What are the respective challenges and benefits associated with the various interventions?
Method
General Approach
Since the theoretical and empirical work on this topic is very limited and lacks methodological uniformity, we had to drop our initial idea of performing a systematic literature review on the effect of teaching CT and/or programming skills to students with ASD and/or ADHD.
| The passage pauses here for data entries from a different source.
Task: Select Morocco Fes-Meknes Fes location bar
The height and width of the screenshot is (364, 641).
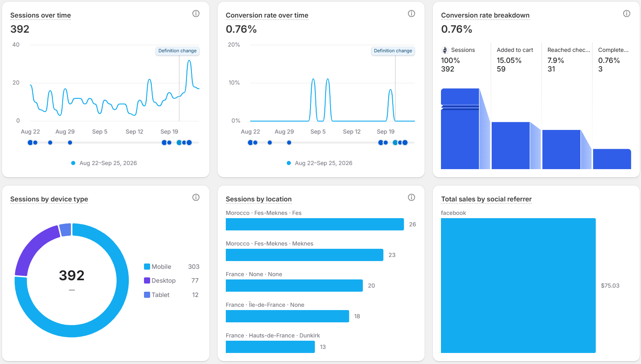Action: point(315,224)
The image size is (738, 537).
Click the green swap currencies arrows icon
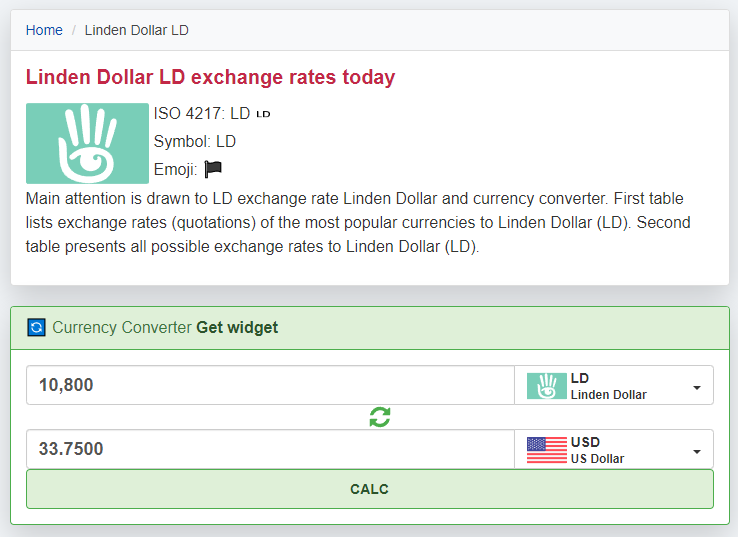coord(380,417)
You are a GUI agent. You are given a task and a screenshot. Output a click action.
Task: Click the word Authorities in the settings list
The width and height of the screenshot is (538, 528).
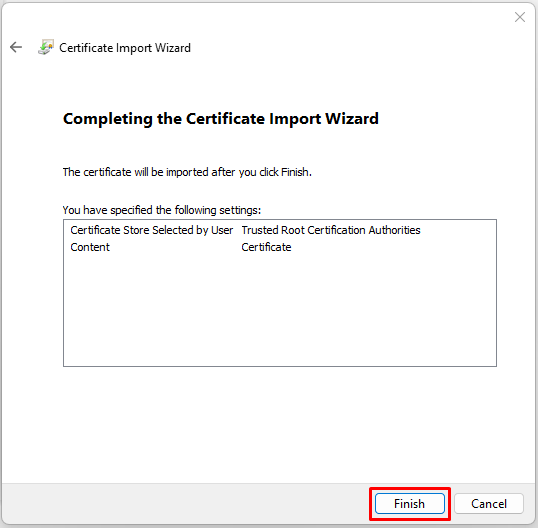pyautogui.click(x=394, y=230)
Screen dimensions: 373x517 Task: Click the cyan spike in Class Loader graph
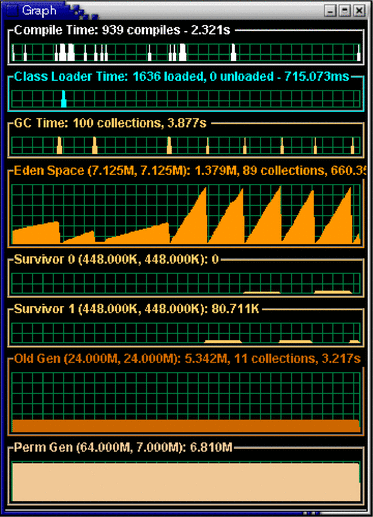pos(64,99)
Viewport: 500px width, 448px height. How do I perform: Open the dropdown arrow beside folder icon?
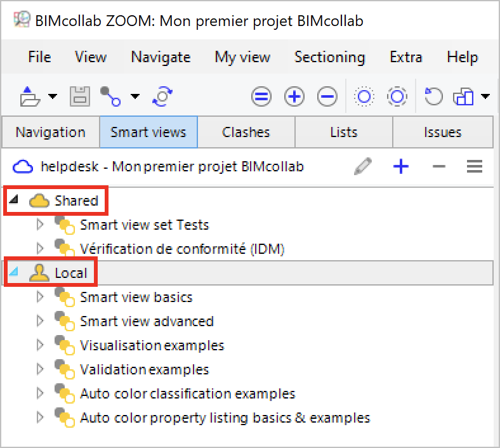click(53, 97)
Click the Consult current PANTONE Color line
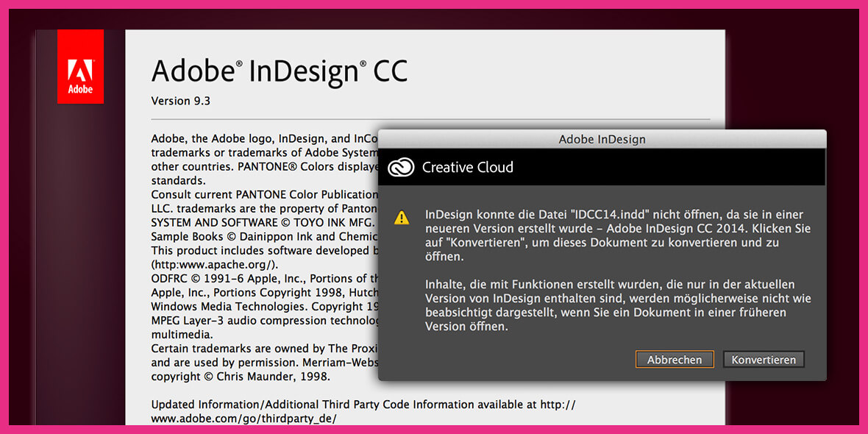The width and height of the screenshot is (868, 434). point(264,195)
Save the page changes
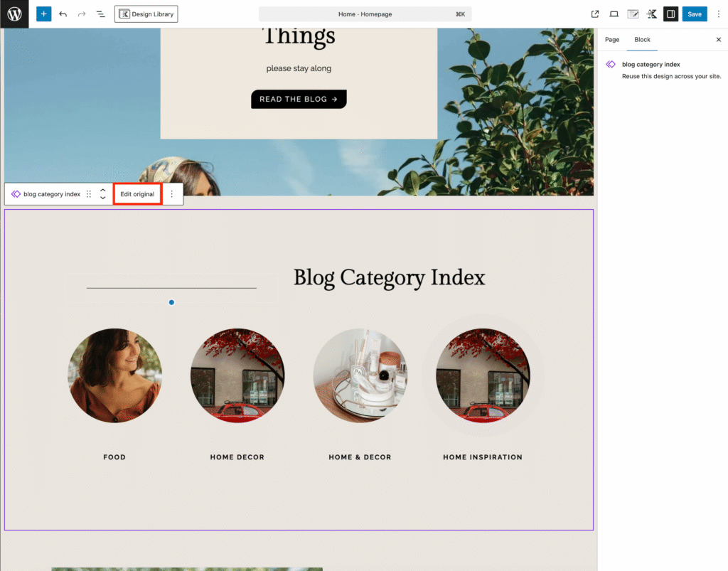The height and width of the screenshot is (571, 728). 694,14
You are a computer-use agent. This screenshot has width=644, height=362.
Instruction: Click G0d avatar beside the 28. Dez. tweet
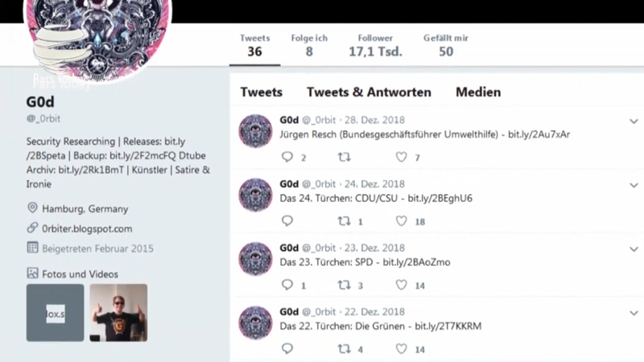255,131
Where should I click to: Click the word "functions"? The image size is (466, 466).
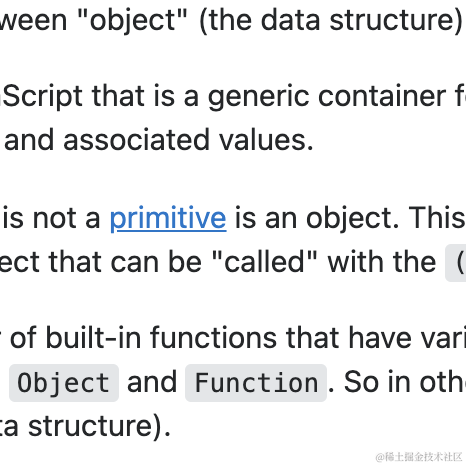pyautogui.click(x=214, y=337)
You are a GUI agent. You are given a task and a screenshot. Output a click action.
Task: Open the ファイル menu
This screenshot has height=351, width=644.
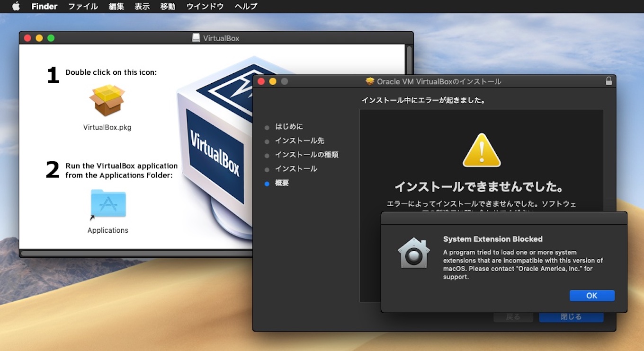pyautogui.click(x=83, y=6)
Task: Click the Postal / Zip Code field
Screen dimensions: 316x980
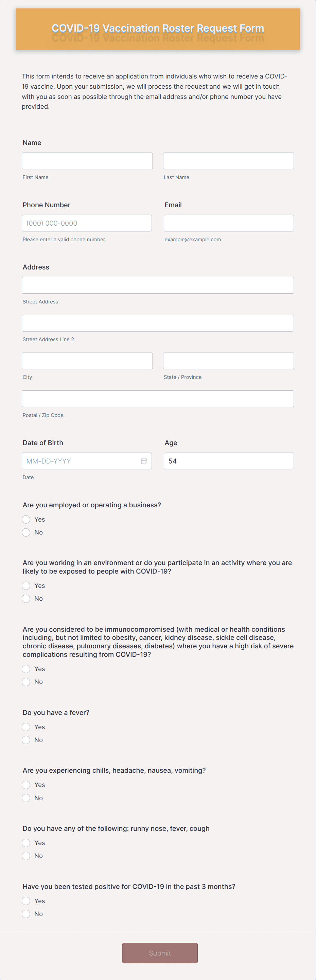Action: point(158,398)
In addressing the research questions we thus oriented ourselves towards scoping studies (Arksey & O’Malley, 2005; Levac et al., 2010) and scoping reviews (Munn et al., 2018; Peters et al., 2015). According to Arksey and O’Malley (2005), “the scoping study method is guided by a requirement to identify all relevant literature regardless of study design” (p. 22). Instead of providing a clear answer to a distinct question, as in a systematic review, the scoping review allows for a broader approach to the topic at hand (Munn et al., 2018; Sucharew & Macaluso, 2019).
Several guiding frameworks are now available describing how scoping studies and scoping reviews may be conducted (e.g., Arksey & O’Malley, 2005; Levac et al., 2010; Peters et al., 2015). We roughly followed the approach proposed by Arksey and O’Malley (2005) whereby scoping studies are conducted in five (often iteratively rotating) stages: Stage 1: identifying research question(s), Stage 2: identifying relevant studies, Stage 3: study selection, Stage 4: charting, Stage 5: collating, summarizing, reporting.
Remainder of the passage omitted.